*TASK DESCRIPTION*. Each entry should appear in the answer exactly as written.

━━━━

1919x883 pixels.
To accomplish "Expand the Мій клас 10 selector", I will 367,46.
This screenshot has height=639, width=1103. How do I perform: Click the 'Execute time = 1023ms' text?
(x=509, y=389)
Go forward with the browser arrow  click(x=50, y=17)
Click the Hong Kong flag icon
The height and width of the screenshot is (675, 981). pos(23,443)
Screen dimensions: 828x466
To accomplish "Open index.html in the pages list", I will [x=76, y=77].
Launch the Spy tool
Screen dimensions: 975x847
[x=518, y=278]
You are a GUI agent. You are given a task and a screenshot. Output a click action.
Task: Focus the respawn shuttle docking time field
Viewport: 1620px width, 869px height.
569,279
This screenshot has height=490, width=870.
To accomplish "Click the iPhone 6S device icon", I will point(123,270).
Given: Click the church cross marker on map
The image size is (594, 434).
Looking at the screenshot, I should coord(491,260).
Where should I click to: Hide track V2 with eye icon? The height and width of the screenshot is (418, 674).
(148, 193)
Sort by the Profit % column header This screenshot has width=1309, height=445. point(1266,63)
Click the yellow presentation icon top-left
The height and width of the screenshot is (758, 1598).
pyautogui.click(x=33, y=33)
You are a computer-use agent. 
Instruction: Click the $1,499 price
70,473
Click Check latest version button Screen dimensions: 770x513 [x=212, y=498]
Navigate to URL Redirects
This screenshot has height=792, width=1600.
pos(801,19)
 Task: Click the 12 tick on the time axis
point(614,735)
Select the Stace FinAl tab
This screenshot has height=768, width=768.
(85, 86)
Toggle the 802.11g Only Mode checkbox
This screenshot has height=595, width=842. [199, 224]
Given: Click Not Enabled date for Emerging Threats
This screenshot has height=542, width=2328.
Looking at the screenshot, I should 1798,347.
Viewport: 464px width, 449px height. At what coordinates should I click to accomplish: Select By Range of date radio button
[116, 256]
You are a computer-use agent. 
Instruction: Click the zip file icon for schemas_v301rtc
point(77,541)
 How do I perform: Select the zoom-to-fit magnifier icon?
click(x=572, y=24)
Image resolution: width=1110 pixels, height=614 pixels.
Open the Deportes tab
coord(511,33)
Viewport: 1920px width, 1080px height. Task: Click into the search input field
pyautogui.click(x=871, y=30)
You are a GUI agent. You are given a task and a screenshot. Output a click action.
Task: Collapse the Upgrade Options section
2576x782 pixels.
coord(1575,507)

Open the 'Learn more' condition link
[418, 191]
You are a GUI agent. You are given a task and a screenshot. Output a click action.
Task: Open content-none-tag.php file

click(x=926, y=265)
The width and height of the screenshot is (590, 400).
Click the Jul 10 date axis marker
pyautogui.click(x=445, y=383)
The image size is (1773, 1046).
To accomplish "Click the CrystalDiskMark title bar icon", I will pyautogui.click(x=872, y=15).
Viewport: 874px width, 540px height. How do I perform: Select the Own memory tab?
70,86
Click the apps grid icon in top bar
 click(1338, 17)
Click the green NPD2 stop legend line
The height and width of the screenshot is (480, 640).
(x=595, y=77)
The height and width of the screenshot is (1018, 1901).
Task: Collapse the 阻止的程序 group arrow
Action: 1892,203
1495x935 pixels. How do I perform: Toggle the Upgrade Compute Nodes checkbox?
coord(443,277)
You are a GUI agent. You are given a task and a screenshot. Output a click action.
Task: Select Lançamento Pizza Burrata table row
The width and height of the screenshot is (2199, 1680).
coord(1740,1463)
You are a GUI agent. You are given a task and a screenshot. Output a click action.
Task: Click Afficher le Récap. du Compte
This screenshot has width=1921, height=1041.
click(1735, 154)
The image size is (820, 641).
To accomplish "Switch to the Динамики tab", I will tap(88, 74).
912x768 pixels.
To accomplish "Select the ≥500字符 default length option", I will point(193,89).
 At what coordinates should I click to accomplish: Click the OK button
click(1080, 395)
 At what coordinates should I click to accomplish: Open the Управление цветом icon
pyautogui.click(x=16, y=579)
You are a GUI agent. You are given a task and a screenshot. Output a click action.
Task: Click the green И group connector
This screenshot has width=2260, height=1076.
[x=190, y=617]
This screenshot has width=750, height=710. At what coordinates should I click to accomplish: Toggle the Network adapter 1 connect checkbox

━━━━

*SOLVED PROBLEM*.
1919x883 pixels.
To accomplish "Expand the Мій клас 10 selector", I will 367,46.
This screenshot has height=639, width=1103. How do I perform: Click the 'Execute time = 1023ms' text?
(x=509, y=389)
Go forward with the browser arrow  click(x=50, y=17)
Click the Hong Kong flag icon
The height and width of the screenshot is (675, 981). pos(23,443)
Screen dimensions: 828x466
To accomplish "Open index.html in the pages list", I will [x=76, y=77].
Launch the Spy tool
Screen dimensions: 975x847
[x=518, y=278]
You are a GUI agent. You are given a task and a screenshot. Output a click action.
Task: Focus the respawn shuttle docking time field
Viewport: 1620px width, 869px height.
569,279
This screenshot has height=490, width=870.
To accomplish "Click the iPhone 6S device icon", I will point(123,270).
Given: Click the church cross marker on map
The image size is (594, 434).
Looking at the screenshot, I should coord(491,260).
Where should I click to: Hide track V2 with eye icon? The height and width of the screenshot is (418, 674).
(148, 193)
Sort by the Profit % column header This screenshot has width=1309, height=445. point(1266,63)
Click the yellow presentation icon top-left
The height and width of the screenshot is (758, 1598).
pyautogui.click(x=33, y=33)
You are a computer-use agent. 
Instruction: Click the $1,499 price
70,473
Click Check latest version button Screen dimensions: 770x513 [x=212, y=498]
Navigate to URL Redirects
This screenshot has height=792, width=1600.
pos(801,19)
 Task: Click the 12 tick on the time axis
point(614,735)
Select the Stace FinAl tab
This screenshot has height=768, width=768.
(85, 86)
Toggle the 802.11g Only Mode checkbox
This screenshot has height=595, width=842. [199, 224]
Given: Click Not Enabled date for Emerging Threats
This screenshot has height=542, width=2328.
Looking at the screenshot, I should 1798,347.
Viewport: 464px width, 449px height. At what coordinates should I click to accomplish: Select By Range of date radio button
[116, 256]
You are a computer-use agent. 
Instruction: Click the zip file icon for schemas_v301rtc
point(77,541)
 How do I perform: Select the zoom-to-fit magnifier icon?
click(x=572, y=24)
Image resolution: width=1110 pixels, height=614 pixels.
Open the Deportes tab
coord(511,33)
Viewport: 1920px width, 1080px height. Task: Click into the search input field
pyautogui.click(x=871, y=30)
You are a GUI agent. You are given a task and a screenshot. Output a click action.
Task: Collapse the Upgrade Options section
2576x782 pixels.
coord(1575,507)

Open the 'Learn more' condition link
[418, 191]
You are a GUI agent. You are given a task and a screenshot. Output a click action.
Task: Open content-none-tag.php file

click(x=926, y=265)
The width and height of the screenshot is (590, 400).
Click the Jul 10 date axis marker
pyautogui.click(x=445, y=383)
The image size is (1773, 1046).
To accomplish "Click the CrystalDiskMark title bar icon", I will pyautogui.click(x=872, y=15).
Viewport: 874px width, 540px height. How do I perform: Select the Own memory tab?
70,86
Click the apps grid icon in top bar
 click(1338, 17)
Click the green NPD2 stop legend line
The height and width of the screenshot is (480, 640).
(x=595, y=77)
The height and width of the screenshot is (1018, 1901).
Task: Collapse the 阻止的程序 group arrow
Action: 1892,203
1495x935 pixels. How do I perform: Toggle the Upgrade Compute Nodes checkbox?
coord(443,277)
You are a GUI agent. You are given a task and a screenshot. Output a click action.
Task: Select Lançamento Pizza Burrata table row
The width and height of the screenshot is (2199, 1680).
coord(1740,1463)
You are a GUI agent. You are given a task and a screenshot. Output a click action.
Task: Click Afficher le Récap. du Compte
This screenshot has width=1921, height=1041.
click(1735, 154)
The image size is (820, 641).
To accomplish "Switch to the Динамики tab", I will tap(88, 74).
912x768 pixels.
To accomplish "Select the ≥500字符 default length option", I will point(193,89).
 At what coordinates should I click to accomplish: Click the OK button
click(1080, 395)
 At what coordinates should I click to accomplish: Open the Управление цветом icon
pyautogui.click(x=16, y=579)
You are a GUI agent. You are given a task and a screenshot. Output a click action.
Task: Click the green И group connector
This screenshot has width=2260, height=1076.
[x=190, y=617]
This screenshot has width=750, height=710. At what coordinates should I click to accomplish: Toggle the Network adapter 1 connect checkbox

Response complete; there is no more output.